Rekabet dünyasında, müşteriye özen göstermek iyi bir şey. Ama, mübalağa edince ortaya, fıkradaki durum çıkıyor.
Adamın biri eldiven almak için mağaza gider. Tezgâhtar sorar:
- Kışlık mı, yazlık mı? -
Kışlık.- Şu bölüme lütfen geçin, oradaki arkadaş ilgilenecek. Adam, yan bölüme geçer.
"Bana kışlık bir eldiven gerekiyor" der satıcıya.
- Deri mi, yün mü? -
Deri.- Öyleyse şu yan bölüme geçin ve sağdaki tezgâhtarla görüşün. Adam, denileni yapar.
"Bana deri kışlık bir eldiven gerekiyor" der. Bu defa
"Gerçek deri mi, suni deri mi?" sorusuyla karşılaşır
."Gerçek deri" cevabını verince de, bir başka bölüme yönlendirilir.
Oradaki satıcıya,
"Ben kışlık, gerçek deri bir eldiven istiyorum" diye talebini söyler. Ama yeni bir soruyla karşılaşır:
- Paltonuza uysun mu, uymasın mı? -
Uysun, deyince de, bir başka bölüme sevk edilir.

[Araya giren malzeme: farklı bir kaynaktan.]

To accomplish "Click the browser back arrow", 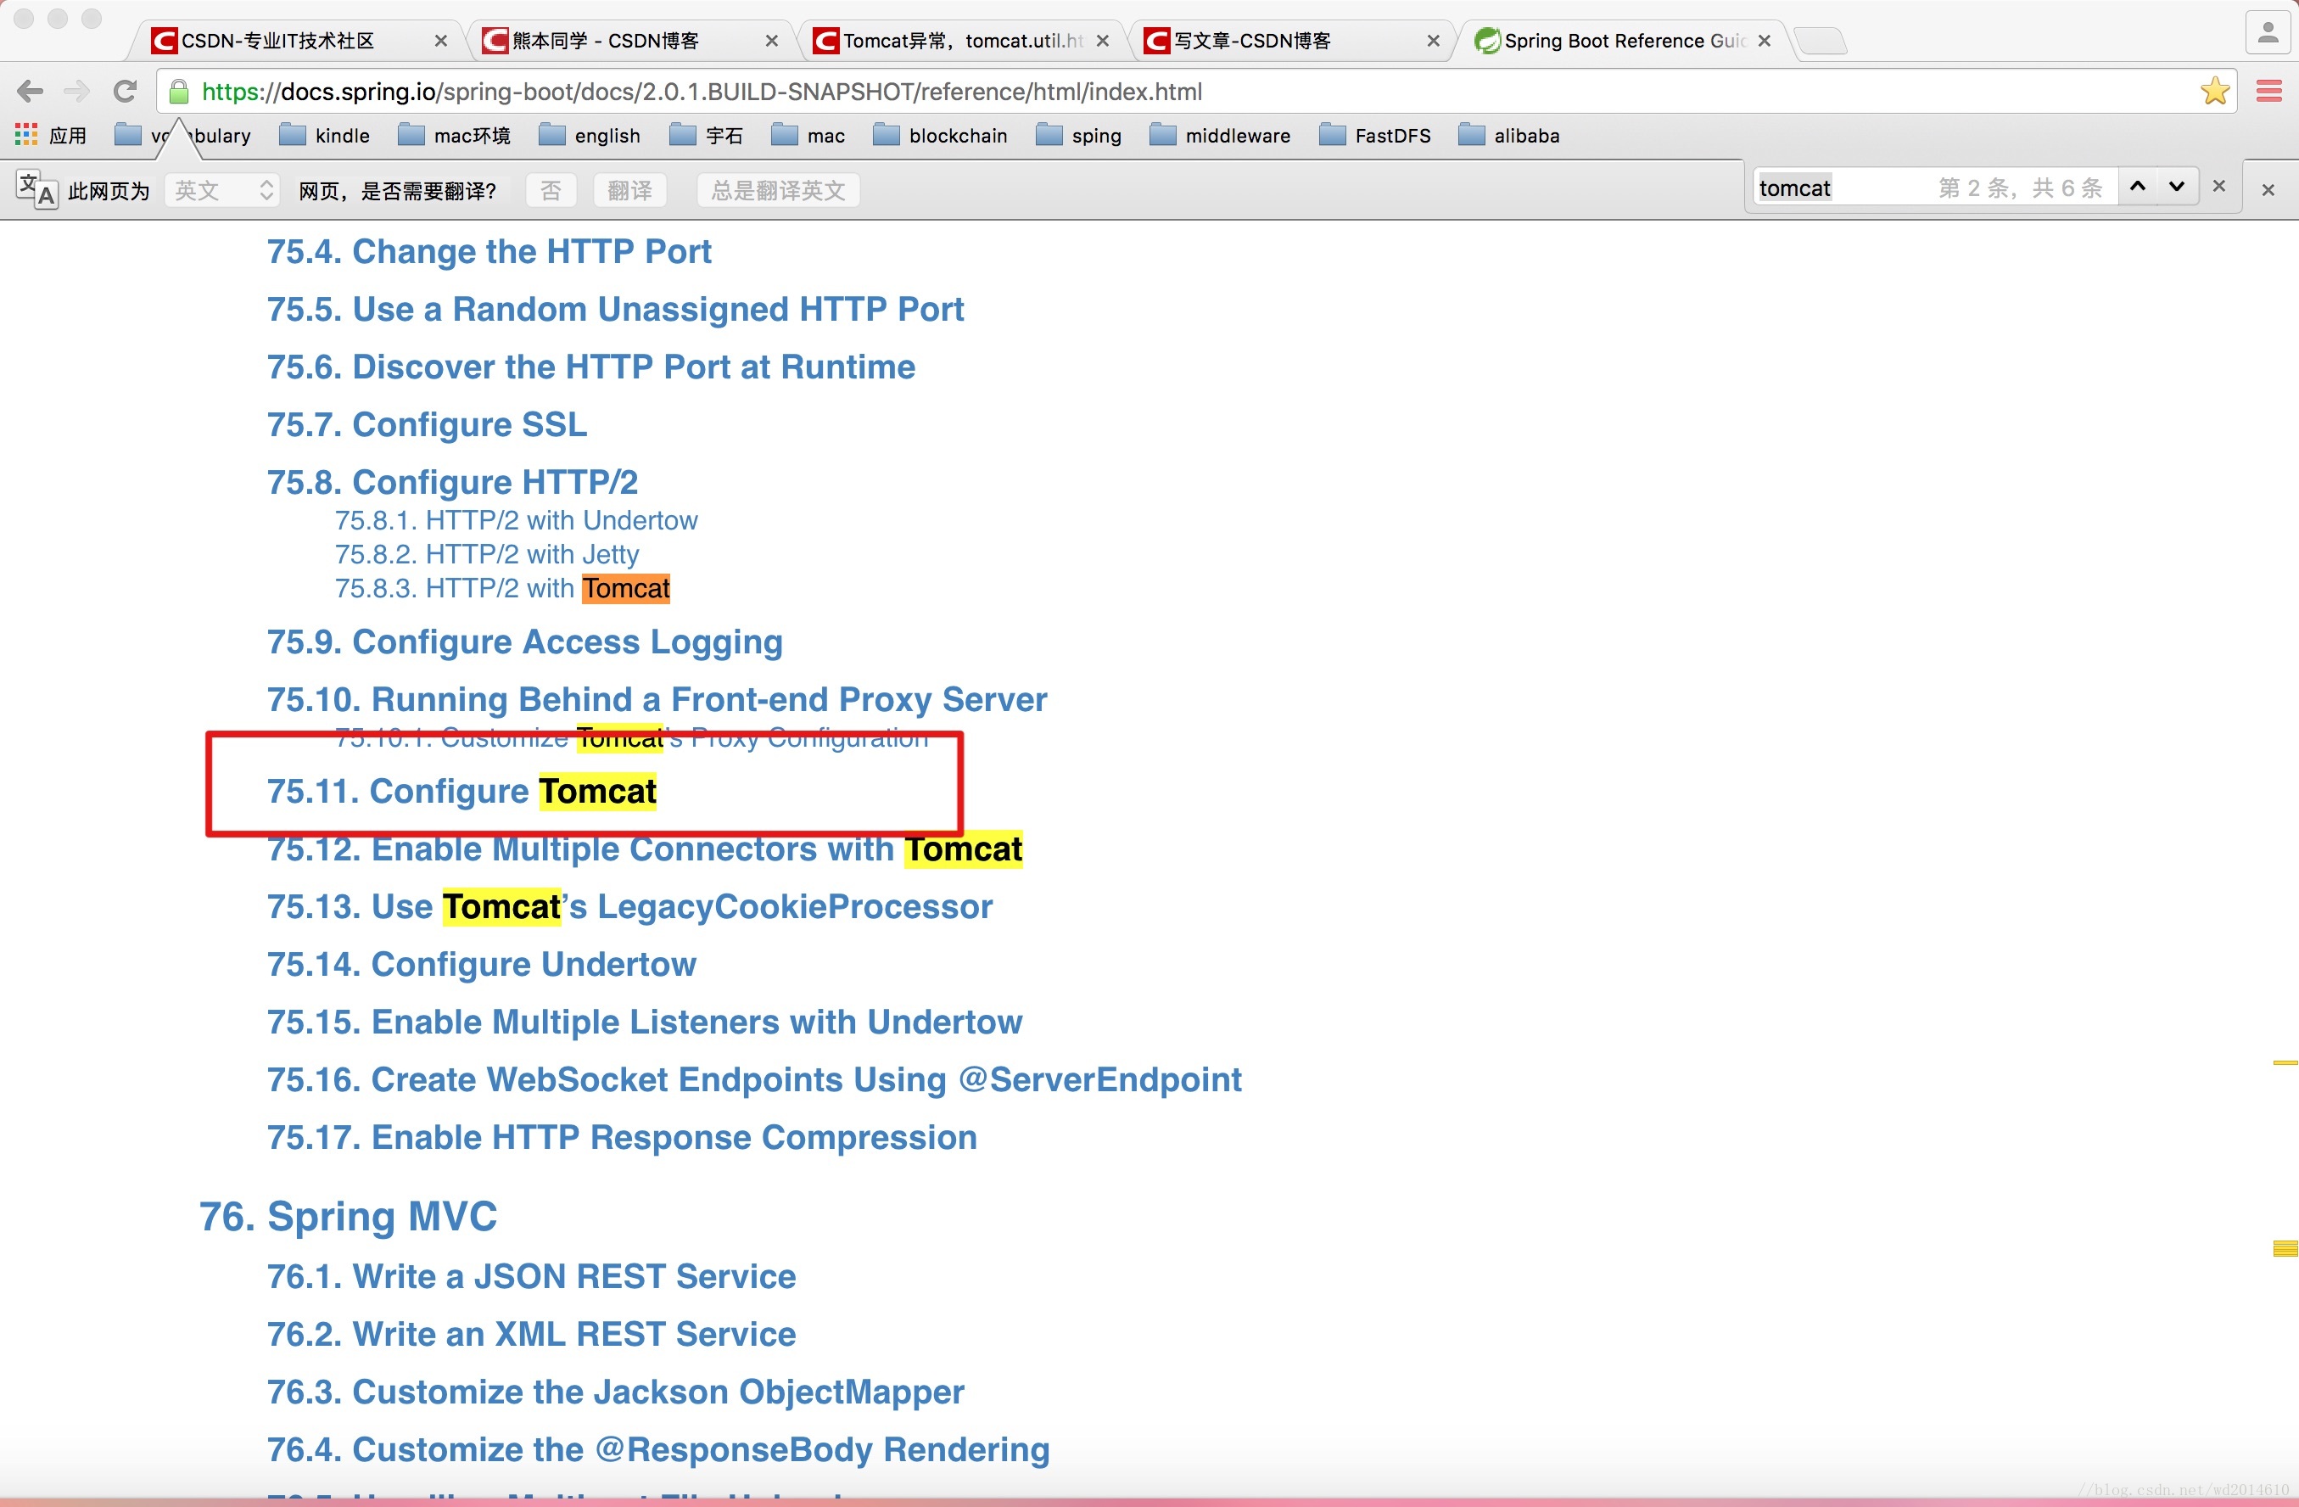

Tam o sırada, kapıdan içeriye bir adam girer. Bir elinde altından beton parçaları dökülen klozet; öbür elinde tuvalet duvarından birkaç parça fayans... Bağırmaktadır:
"İşte bu benim tuvaletim; bu da tuvaletimin fayansı. Pantolonumu sıyırıp eşkalimi de biraz önce gösterdim... Artık verin şu tuvalet kağıdını..." Pazar günü bir nebze gülümsememize yol açan Saim Güven isimli okuruma teşekkür ederim.
Yayın tarihi: 29 Haziran 2008, Pazar
Web adresi: https://www.sabah.com.tr/2008/06/29//haber,5C0980F337A14968A2892F88755CCE85.html
Tüm hakları saklıdır.
Copyright © 2003-2008, TURKUVAZ GAZETE DERGİ BASIM A.Ş.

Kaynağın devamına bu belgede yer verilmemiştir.